Monday, September 04, 2006

Who's Really Morally and Intellectually Challenged?

by Joseph L. Galloway
from Miami Herald

Vice President Dick Cheney and Defense Secretary Donald H. Rumsfeld took to the road this week trying to sell the message that Iraq is part of the war on terrorism and that anyone who thinks differently is morally or intellectually challenged.

With the president himself batting clean-up on Thursday, the dynamic duo and Secretary of State Condoleezza Rice made the rounds of the conventions of the biggest national veterans' organizations -- the Veterans of Foreign Wars in Reno, Nev., and the American Legion in Salt Lake City -- peddling the Bush administration's beleaguered line of bull to guaranteed friendly audiences.

Rumsfeld's message to the American Legion was that critics of the Bush administration's policies on Iraq and terrorism were guilty of ``moral or intellectual confusion about what is right or wrong.''

Cheney's sound bites out of the Reno gathering of the VFW included assertions that the federal-court ruling that warrantless wiretapping was unconstitutional was ''dead wrong.'' That ''sound policies by the president'' have prevented any more terrorist attacks on the United States since 9/11 and that the terrorists, whom he declared ''in the last throes'' last year, are now ``weakened and fractured, yet still lethal.''

These statements reflect the administration's persistent moral or intellectual confusion about what is and isn't true.

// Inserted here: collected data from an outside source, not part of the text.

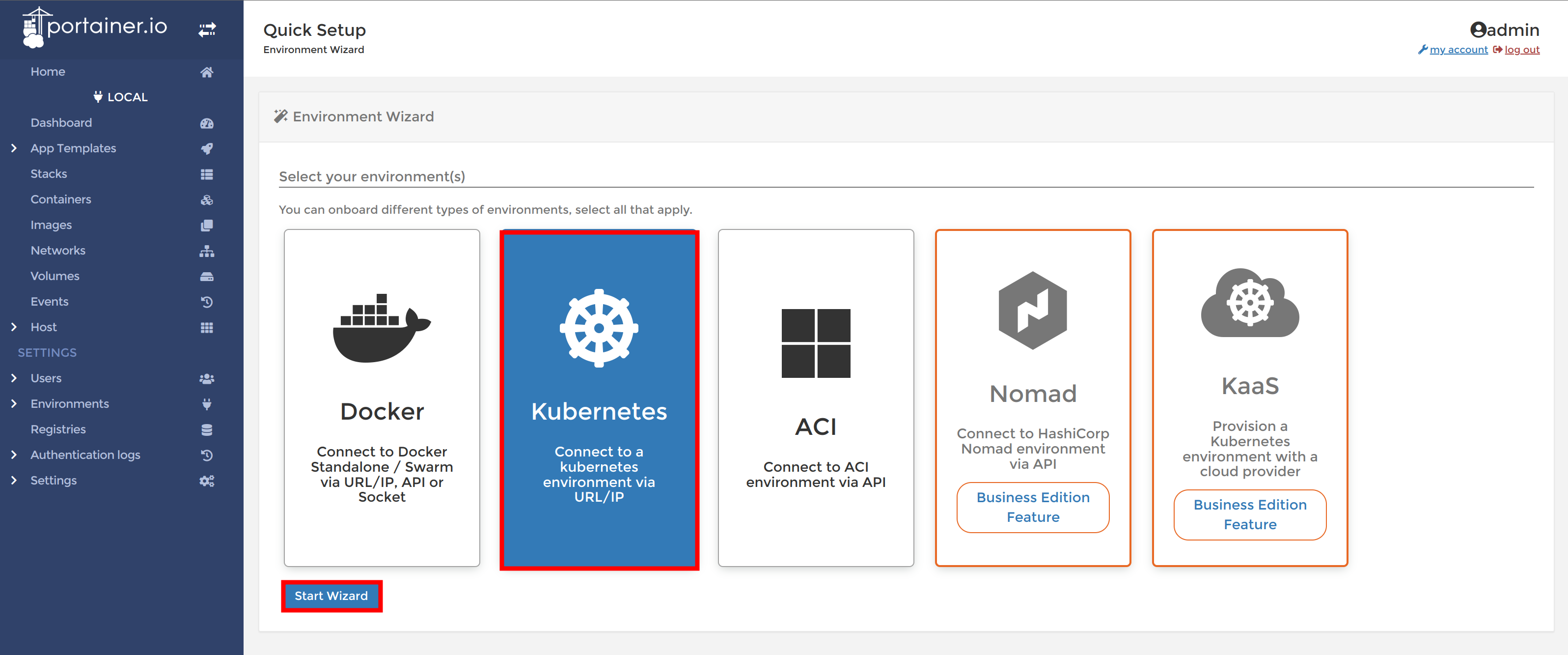
Task: Click the admin user profile
Action: click(x=1504, y=29)
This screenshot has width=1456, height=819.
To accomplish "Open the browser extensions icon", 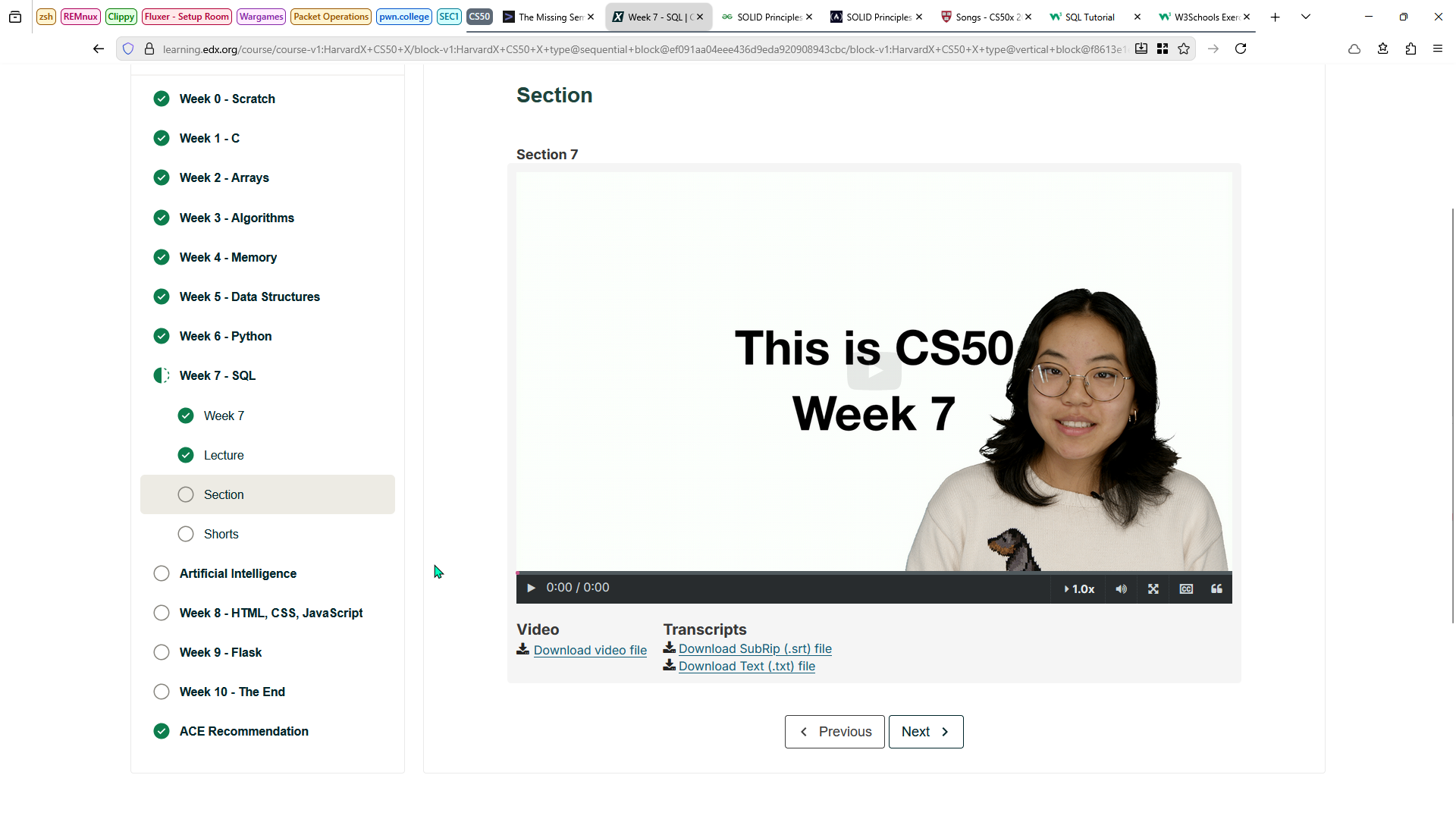I will [1410, 49].
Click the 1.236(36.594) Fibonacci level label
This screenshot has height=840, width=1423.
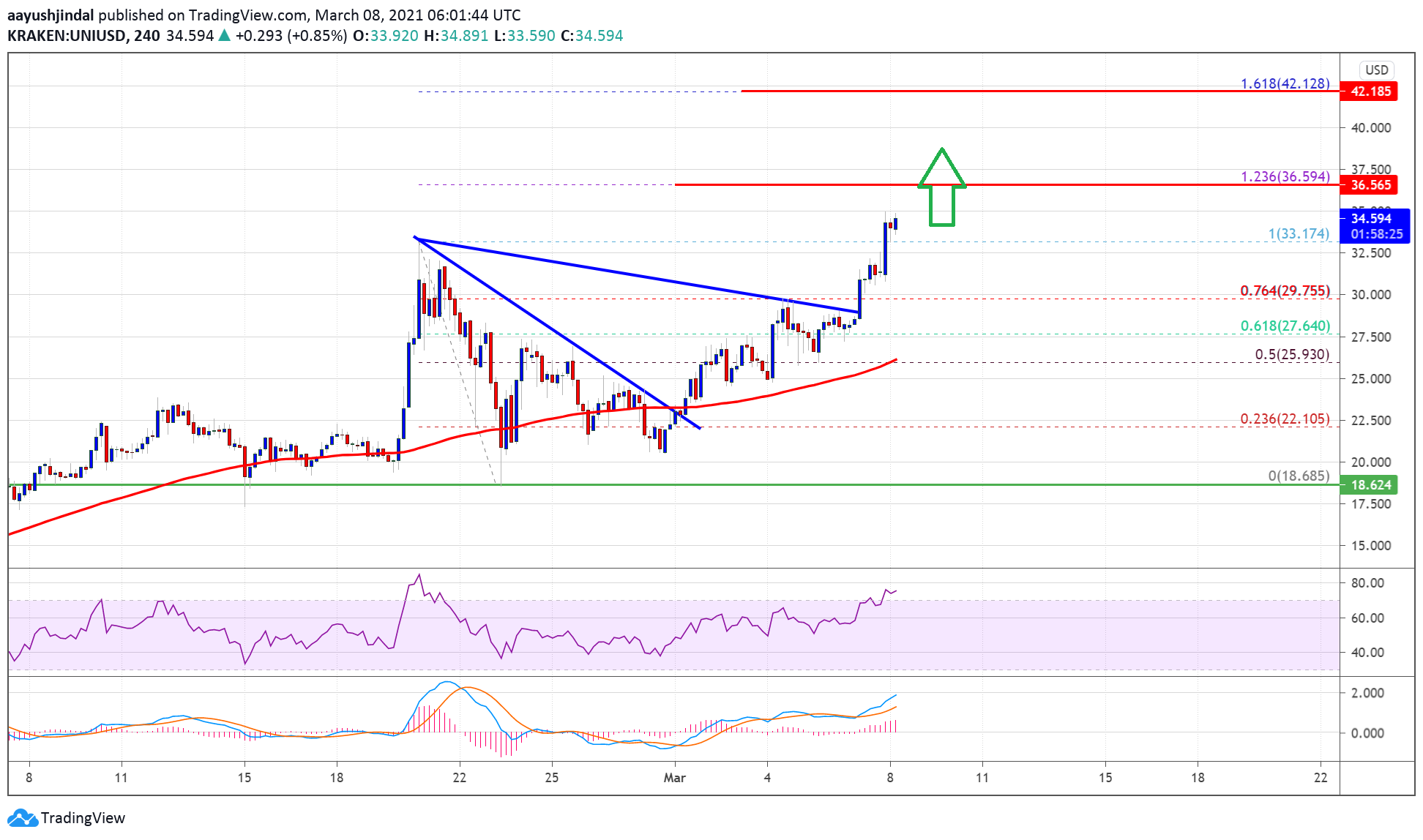pyautogui.click(x=1285, y=176)
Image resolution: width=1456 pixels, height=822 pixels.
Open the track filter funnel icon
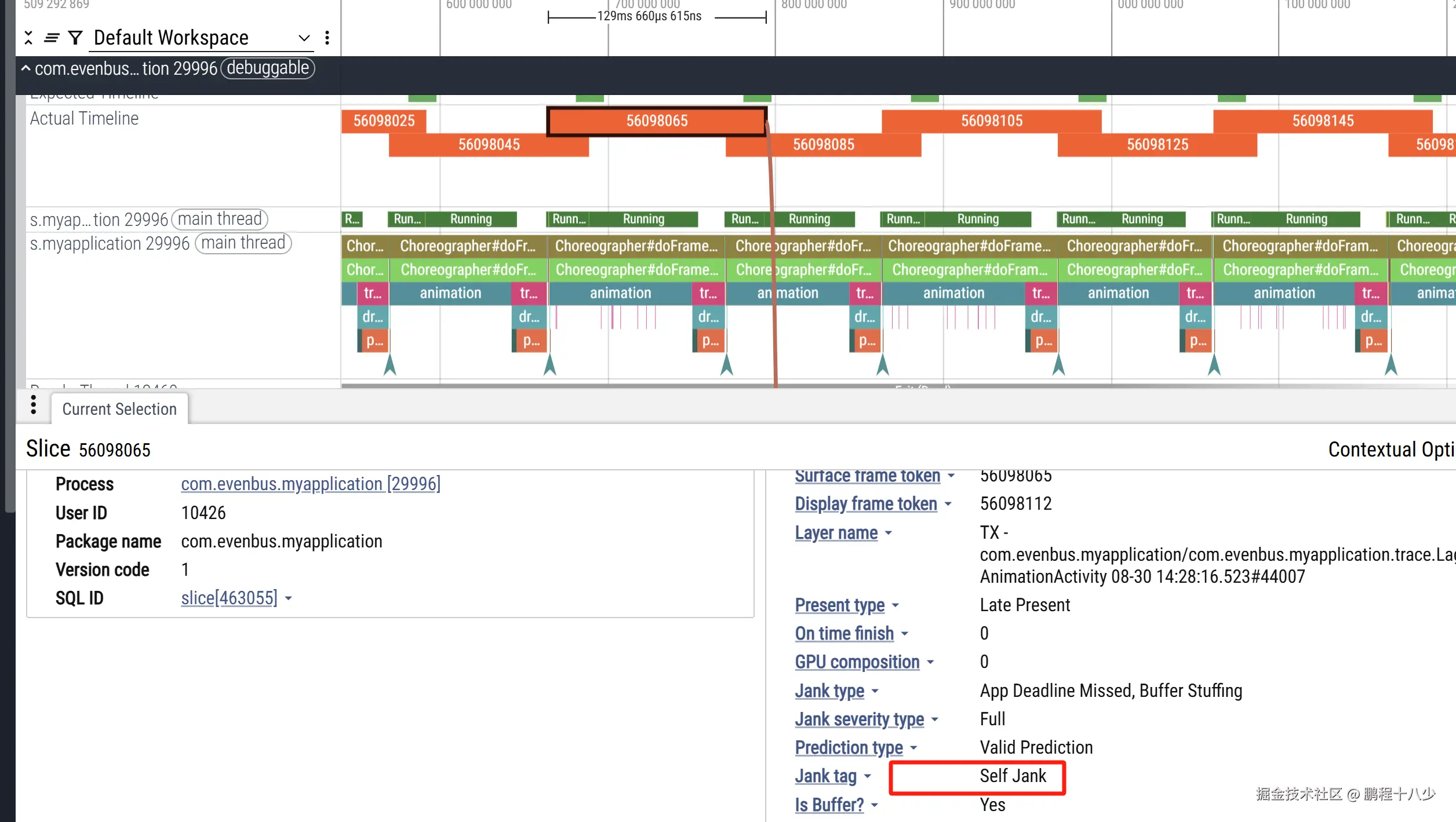pyautogui.click(x=75, y=38)

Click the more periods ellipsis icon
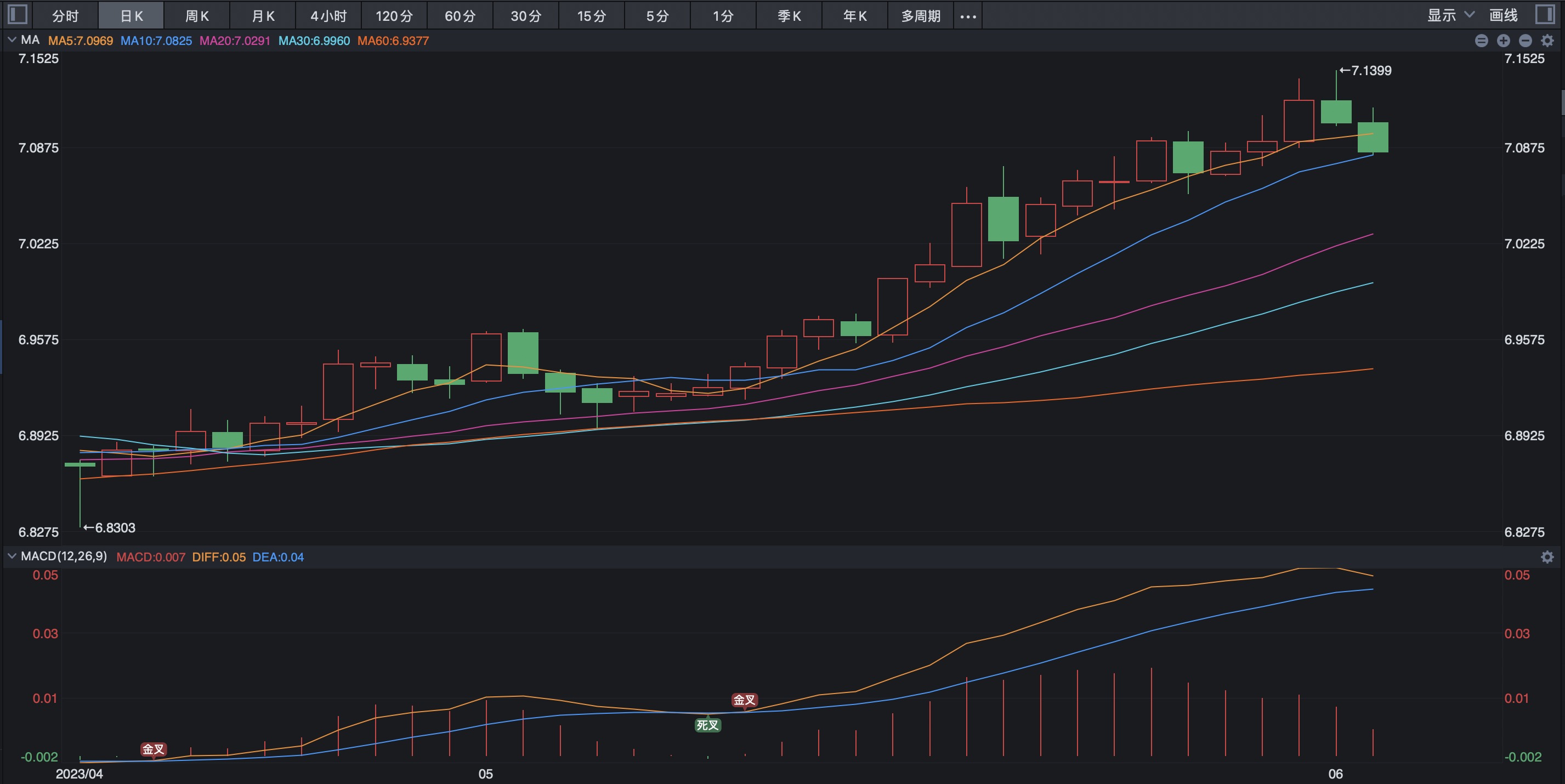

From Rumsfeld, Cheney and Bush, we hear how well things are going in Iraq, under new democratic local management.

• In fact, Iraqis are dying by the thousands every month, Iranian-backed Shiite Muslim militias are growing stronger, ordinary Iraqis are lining up for passports to flee a civil war that the administration won't admit is happening and the American death toll is rising above 2,600.

• In fact, we are bogged down in a no-win, no-way-out war in part because our military commanders have been browbeaten into fighting it on the cheap, with perhaps half the number of troops they needed to get a grip on a fractious people before the place dissolved into anarchy, sectarian bloodshed and revenge-taking.